[Records drawn from a dataset]
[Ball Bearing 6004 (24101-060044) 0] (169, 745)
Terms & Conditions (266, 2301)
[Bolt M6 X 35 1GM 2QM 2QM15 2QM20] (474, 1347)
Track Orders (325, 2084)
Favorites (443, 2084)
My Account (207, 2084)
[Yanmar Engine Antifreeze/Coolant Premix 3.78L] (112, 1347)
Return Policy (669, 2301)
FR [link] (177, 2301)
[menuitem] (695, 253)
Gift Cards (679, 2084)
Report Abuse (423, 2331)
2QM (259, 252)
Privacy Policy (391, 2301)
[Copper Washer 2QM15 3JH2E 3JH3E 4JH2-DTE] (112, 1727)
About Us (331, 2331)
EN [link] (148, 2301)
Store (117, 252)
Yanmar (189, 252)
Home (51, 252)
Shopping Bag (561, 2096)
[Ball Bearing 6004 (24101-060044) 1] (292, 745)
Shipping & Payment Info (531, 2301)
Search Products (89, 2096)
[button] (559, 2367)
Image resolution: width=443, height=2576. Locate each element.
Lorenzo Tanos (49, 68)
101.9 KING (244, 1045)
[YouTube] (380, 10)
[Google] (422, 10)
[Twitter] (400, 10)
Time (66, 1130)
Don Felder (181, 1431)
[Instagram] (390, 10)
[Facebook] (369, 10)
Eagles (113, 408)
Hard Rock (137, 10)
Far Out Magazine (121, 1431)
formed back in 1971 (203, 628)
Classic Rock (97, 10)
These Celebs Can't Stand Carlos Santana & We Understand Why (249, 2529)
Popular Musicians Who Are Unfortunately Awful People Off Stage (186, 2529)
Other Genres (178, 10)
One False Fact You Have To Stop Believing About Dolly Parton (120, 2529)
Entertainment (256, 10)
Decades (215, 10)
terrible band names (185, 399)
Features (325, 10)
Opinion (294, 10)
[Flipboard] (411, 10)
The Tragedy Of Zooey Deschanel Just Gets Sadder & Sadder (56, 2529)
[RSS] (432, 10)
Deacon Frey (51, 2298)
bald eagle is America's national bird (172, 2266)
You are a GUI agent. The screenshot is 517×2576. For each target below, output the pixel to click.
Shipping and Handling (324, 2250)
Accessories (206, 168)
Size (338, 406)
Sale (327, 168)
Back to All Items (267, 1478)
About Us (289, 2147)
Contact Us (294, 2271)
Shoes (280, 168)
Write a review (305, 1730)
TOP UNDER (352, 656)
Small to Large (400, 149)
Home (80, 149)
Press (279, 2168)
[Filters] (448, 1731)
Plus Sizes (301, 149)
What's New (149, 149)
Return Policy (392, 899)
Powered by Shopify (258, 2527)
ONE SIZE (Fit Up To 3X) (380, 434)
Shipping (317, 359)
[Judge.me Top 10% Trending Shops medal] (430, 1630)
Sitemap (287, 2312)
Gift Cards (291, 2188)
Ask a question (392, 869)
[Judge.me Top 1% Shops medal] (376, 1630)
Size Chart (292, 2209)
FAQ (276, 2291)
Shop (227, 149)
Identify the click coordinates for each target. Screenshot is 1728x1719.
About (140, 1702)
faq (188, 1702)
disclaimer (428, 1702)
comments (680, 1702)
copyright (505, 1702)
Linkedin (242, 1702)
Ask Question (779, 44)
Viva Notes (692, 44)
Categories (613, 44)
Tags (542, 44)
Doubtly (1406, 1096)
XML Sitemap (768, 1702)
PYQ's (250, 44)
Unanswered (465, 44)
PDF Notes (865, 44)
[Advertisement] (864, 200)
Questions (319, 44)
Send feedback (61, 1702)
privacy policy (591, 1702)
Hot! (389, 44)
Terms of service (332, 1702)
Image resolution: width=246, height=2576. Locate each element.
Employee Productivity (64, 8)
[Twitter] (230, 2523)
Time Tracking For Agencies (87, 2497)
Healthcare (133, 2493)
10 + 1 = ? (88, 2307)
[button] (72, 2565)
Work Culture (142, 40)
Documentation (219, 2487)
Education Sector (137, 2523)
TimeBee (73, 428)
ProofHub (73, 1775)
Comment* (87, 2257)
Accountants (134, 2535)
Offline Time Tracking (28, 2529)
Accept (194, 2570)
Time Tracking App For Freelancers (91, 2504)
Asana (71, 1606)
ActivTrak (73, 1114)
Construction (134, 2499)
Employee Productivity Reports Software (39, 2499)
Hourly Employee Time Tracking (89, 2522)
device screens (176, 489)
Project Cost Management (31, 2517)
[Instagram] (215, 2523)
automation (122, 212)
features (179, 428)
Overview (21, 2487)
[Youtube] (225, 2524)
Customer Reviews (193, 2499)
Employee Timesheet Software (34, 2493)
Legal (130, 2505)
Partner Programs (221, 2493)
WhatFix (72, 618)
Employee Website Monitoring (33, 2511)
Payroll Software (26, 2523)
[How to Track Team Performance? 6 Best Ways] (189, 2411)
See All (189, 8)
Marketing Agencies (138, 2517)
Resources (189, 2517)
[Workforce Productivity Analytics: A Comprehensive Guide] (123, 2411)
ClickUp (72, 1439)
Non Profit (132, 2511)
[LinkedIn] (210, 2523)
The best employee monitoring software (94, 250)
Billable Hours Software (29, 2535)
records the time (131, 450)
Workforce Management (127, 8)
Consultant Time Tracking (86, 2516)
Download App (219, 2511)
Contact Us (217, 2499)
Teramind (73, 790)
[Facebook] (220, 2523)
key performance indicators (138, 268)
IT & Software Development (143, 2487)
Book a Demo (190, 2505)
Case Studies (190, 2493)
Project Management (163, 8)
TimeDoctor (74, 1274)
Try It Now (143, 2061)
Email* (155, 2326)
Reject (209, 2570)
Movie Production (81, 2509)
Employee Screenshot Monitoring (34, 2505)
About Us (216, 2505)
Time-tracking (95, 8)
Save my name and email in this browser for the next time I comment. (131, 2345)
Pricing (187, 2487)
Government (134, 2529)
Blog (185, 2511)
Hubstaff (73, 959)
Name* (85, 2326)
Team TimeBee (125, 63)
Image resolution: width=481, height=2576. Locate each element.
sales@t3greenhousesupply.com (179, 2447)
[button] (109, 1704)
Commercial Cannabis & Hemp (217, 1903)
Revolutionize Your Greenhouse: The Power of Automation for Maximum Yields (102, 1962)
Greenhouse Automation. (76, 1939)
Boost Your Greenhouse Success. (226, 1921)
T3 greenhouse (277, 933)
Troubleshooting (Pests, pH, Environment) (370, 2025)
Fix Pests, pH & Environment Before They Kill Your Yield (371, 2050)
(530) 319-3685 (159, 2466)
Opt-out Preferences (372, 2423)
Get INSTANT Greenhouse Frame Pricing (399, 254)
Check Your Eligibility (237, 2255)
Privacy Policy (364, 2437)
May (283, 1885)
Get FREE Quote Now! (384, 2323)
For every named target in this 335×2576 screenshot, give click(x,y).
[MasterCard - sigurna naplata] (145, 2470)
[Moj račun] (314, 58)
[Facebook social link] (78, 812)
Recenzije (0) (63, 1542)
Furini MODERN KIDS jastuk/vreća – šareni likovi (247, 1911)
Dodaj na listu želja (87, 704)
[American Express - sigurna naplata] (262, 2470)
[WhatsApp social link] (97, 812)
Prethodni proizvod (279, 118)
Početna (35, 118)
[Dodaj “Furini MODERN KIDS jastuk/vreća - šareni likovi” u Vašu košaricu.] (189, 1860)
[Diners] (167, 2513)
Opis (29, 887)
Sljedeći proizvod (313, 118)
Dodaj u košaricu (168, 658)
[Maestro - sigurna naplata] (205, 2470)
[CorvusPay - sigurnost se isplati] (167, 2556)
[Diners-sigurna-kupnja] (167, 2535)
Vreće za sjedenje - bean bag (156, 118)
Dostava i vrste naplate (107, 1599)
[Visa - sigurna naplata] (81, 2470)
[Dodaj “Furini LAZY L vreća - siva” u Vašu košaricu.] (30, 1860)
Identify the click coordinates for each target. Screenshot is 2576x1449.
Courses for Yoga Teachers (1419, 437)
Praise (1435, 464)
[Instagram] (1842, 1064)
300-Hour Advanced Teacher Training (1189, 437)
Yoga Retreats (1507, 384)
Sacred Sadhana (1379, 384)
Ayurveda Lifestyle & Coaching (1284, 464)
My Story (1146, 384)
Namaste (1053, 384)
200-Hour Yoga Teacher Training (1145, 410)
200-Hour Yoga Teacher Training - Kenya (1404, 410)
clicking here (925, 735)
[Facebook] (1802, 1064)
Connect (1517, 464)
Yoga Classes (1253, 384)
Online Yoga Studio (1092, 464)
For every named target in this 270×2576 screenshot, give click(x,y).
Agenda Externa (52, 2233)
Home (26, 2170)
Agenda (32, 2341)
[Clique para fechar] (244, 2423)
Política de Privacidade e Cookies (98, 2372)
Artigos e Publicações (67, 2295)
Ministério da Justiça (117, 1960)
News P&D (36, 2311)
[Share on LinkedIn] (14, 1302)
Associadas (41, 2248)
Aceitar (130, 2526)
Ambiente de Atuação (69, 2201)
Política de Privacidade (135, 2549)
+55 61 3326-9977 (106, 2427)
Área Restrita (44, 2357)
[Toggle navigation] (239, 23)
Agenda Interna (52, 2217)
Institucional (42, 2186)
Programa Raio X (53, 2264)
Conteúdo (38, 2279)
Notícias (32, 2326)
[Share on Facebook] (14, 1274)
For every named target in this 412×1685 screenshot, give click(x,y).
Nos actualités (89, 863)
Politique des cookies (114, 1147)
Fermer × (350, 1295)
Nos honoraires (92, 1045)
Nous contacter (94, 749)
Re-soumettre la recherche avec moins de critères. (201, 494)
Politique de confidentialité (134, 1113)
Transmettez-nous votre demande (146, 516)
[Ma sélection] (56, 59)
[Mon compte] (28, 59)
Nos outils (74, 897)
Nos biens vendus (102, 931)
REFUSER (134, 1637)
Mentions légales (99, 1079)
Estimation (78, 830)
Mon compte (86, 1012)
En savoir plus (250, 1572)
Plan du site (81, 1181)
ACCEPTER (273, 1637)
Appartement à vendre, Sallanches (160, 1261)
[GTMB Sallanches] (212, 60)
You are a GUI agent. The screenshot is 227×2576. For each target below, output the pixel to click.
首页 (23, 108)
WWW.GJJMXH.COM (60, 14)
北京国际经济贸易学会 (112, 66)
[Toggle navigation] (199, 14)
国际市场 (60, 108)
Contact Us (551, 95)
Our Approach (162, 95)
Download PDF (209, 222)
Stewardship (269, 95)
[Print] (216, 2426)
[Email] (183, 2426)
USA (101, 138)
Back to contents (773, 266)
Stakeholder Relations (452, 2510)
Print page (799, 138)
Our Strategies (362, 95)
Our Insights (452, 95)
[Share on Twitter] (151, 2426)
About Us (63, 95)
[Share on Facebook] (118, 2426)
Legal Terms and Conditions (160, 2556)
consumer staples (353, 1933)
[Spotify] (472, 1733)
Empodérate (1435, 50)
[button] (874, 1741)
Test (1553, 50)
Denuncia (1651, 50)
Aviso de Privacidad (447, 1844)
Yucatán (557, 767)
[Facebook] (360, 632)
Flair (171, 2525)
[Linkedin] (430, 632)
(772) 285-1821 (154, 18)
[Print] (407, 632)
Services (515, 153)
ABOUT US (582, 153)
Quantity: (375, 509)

**What the exercise asks:**
Look above for the line that contains "Sale (327, 168)". Starting there, transcribe every line exactly until you have copied the line that contains "copyright (505, 1702)".

**Answer for the task:**
Sale (327, 168)
Back to All Items (267, 1478)
About Us (289, 2147)
Contact Us (294, 2271)
Shoes (280, 168)
Write a review (305, 1730)
TOP UNDER (352, 656)
Small to Large (400, 149)
Home (80, 149)
Press (279, 2168)
[Filters] (448, 1731)
Plus Sizes (301, 149)
What's New (149, 149)
Return Policy (392, 899)
Powered by Shopify (258, 2527)
ONE SIZE (Fit Up To 3X) (380, 434)
Shipping (317, 359)
[Judge.me Top 10% Trending Shops medal] (430, 1630)
Sitemap (287, 2312)
Gift Cards (291, 2188)
Ask a question (392, 869)
[Judge.me Top 1% Shops medal] (376, 1630)
Size Chart (292, 2209)
FAQ (276, 2291)
Shop (227, 149)
Identify the click coordinates for each target. Screenshot is 1728x1719.
About (140, 1702)
faq (188, 1702)
disclaimer (428, 1702)
comments (680, 1702)
copyright (505, 1702)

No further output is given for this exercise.